── Extrait retenu ──
CAPITAL - La confiance dans les banques
UNE CHRONIQUE
d’Alain Lemasson
(Capital.fr le 11 juin 2023)
Rétablir la confiance dans les banques
Le flou entretenu sur le fonctionnement des banques doit être corrigé, car il entretient la méfiance plus générale de l’opinion à l’égard de la finance. Le théorème de la création monétaire par les banques en est le premier exemple, suggérant une image d’indépendance et de puissance. Une puissance que renforce l’affirmation de leur indifférence au risque, puisque nous dit-on, elles ont l’assurance d’être sauvées par l’État en cas de problèmes.
Les banques créent de la monnaie est-il ainsi spécifié dans les manuels d’économie, mais les banques centrales aussi, comme certains économistes en font régulièrement l’écho, qualifiant l’action de la BCE depuis 2015 d’inondation des marchés en liquidités. Qu’il s’agisse ou non de la même monnaie, on peut s’interroger sur la coexistence de deux sources et sur les règles d’émission par l’une ou par l’autre.
───
── Données brutes ──
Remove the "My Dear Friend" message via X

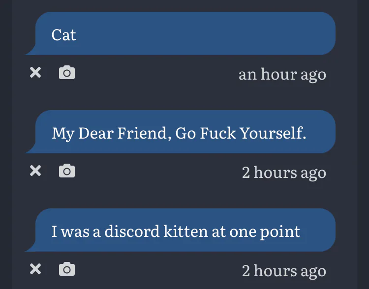[35, 171]
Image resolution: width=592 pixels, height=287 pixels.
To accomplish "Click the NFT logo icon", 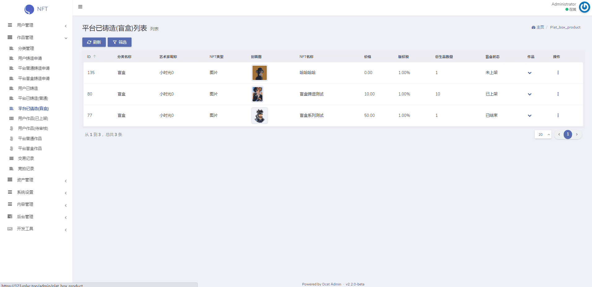I will coord(29,9).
───
_Consigne de l'exercice_
Dans la chronique sur la confiance dans les banques, recopiez tout le passage qui va de « Rétablir la confiance » jusqu'à « cas de problèmes. », en remplaçant « méfiance » par « défiance ».

_Réponse attendue_
Rétablir la confiance dans les banques
Le flou entretenu sur le fonctionnement des banques doit être corrigé, car il entretient la défiance plus générale de l’opinion à l’égard de la finance. Le théorème de la création monétaire par les banques en est le premier exemple, suggérant une image d’indépendance et de puissance. Une puissance que renforce l’affirmation de leur indifférence au risque, puisque nous dit-on, elles ont l’assurance d’être sauvées par l’État en cas de problèmes.